■ **What the exercise asks**:
Your answer must hold only the lines below from the line containing "Terms of Use (393, 2543)" through the line containing "Privacybeleid (149, 2552)", each reproduced exactly.

■ **Saved entries**:
-- Opening Marker --
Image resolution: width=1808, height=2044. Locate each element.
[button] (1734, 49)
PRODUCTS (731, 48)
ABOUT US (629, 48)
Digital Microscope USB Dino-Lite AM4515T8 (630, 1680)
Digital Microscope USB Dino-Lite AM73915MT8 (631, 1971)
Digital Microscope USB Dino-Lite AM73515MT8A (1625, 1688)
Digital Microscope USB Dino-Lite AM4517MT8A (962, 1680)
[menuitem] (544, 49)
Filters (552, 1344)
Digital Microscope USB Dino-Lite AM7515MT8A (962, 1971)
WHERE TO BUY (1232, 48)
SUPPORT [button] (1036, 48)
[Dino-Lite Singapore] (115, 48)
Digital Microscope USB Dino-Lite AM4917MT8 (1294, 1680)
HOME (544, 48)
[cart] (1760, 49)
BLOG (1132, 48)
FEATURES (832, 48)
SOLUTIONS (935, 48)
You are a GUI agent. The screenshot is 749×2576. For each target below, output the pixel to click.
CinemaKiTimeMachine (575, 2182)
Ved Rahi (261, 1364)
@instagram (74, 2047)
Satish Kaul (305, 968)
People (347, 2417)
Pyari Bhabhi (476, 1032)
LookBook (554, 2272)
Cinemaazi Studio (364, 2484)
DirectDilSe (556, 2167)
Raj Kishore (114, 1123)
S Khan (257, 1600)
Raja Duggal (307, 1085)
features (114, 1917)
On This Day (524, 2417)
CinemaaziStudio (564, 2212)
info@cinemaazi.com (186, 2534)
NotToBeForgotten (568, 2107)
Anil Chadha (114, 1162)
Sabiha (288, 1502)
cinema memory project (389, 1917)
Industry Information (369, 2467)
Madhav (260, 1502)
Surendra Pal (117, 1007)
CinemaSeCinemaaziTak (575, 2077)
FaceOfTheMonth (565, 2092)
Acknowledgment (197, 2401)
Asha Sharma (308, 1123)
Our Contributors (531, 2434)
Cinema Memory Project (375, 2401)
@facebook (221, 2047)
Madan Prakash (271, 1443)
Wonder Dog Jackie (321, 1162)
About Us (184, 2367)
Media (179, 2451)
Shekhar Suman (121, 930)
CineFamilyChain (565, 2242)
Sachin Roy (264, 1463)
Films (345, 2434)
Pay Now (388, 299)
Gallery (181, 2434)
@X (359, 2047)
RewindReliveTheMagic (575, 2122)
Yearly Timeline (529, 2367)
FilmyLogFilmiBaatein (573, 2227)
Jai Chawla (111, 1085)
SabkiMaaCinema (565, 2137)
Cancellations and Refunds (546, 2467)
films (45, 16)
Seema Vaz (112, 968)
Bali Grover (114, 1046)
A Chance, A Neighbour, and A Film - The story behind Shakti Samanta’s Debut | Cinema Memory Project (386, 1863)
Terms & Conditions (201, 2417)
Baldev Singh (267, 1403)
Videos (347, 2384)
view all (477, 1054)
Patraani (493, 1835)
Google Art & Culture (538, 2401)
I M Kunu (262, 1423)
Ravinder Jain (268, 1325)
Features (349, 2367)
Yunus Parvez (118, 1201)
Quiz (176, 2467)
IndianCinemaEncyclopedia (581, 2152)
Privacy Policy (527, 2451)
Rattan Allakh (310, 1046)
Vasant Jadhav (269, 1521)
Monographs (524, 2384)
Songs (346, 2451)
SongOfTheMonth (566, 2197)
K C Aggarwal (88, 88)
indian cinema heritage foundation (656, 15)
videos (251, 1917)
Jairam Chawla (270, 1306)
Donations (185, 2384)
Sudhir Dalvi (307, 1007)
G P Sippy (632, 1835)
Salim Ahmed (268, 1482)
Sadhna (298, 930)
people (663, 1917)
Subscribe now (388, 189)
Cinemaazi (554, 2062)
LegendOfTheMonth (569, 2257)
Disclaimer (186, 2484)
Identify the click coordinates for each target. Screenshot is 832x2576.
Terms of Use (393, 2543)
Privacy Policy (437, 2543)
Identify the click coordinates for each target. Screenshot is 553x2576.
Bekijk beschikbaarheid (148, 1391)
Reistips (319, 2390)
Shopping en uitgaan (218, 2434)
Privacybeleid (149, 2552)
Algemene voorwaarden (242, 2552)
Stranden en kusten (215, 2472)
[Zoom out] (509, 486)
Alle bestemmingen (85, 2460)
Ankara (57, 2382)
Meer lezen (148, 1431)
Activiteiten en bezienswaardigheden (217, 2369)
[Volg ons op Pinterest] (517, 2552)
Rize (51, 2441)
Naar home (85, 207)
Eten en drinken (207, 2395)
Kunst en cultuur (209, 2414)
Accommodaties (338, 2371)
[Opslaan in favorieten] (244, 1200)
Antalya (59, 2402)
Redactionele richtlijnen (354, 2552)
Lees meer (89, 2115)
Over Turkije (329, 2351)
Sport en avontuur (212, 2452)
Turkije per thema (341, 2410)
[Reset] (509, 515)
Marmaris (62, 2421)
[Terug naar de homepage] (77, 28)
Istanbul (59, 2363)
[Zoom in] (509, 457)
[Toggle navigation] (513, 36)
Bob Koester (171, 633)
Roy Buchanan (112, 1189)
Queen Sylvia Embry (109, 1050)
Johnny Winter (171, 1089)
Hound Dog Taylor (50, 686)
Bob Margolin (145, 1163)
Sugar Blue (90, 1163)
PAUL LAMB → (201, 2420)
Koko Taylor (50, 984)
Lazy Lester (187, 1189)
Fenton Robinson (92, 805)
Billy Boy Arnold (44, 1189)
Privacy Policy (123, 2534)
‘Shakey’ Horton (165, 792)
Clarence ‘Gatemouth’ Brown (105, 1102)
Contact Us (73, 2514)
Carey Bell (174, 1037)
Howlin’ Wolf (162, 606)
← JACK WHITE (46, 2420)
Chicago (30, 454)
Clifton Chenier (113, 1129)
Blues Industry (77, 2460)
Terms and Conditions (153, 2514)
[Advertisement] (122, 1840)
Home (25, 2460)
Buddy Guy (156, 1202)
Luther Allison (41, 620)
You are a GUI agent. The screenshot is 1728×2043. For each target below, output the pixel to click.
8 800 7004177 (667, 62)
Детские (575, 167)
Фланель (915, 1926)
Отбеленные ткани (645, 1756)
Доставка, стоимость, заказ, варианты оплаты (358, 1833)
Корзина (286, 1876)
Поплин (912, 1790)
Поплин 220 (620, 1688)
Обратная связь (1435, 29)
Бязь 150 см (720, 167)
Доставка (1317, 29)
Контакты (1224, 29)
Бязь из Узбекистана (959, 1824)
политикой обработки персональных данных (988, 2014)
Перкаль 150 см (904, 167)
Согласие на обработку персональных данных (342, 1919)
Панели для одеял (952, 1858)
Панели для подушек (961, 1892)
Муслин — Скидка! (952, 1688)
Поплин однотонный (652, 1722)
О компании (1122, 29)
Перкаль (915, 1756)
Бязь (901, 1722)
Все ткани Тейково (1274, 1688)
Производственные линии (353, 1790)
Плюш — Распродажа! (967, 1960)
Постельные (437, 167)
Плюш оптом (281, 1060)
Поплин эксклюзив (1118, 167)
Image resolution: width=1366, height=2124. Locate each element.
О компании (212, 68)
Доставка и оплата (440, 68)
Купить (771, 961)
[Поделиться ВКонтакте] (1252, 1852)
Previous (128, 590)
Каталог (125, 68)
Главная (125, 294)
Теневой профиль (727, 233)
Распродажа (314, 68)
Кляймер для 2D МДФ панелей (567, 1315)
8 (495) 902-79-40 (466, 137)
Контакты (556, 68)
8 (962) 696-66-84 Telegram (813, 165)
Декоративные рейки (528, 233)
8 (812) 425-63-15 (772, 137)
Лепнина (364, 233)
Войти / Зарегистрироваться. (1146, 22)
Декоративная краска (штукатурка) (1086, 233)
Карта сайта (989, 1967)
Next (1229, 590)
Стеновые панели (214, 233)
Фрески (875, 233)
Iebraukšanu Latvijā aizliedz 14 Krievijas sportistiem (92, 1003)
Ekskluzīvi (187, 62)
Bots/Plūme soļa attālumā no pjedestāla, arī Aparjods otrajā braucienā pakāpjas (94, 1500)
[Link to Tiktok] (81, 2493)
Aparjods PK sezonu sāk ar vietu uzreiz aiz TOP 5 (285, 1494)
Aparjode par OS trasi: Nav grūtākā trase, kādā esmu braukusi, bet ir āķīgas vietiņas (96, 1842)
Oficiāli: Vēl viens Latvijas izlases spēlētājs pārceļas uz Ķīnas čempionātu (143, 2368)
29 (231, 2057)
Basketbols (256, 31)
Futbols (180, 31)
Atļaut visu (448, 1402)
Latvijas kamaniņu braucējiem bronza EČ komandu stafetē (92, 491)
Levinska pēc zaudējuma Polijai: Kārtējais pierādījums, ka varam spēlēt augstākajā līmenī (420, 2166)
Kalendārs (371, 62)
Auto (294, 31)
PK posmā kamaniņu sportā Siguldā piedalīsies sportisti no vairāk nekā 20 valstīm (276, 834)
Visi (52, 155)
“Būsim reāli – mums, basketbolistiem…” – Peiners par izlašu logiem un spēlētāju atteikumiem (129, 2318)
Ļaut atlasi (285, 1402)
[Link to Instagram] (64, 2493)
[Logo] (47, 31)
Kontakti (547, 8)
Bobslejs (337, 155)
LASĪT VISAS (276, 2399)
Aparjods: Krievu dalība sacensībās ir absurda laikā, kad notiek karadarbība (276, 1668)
-- Closing Marker --
■ **Answer**:
Terms of Use (393, 2543)
Privacy Policy (437, 2543)
Identify the click coordinates for each target. Screenshot is 553x2576.
Bekijk beschikbaarheid (148, 1391)
Reistips (319, 2390)
Shopping en uitgaan (218, 2434)
Privacybeleid (149, 2552)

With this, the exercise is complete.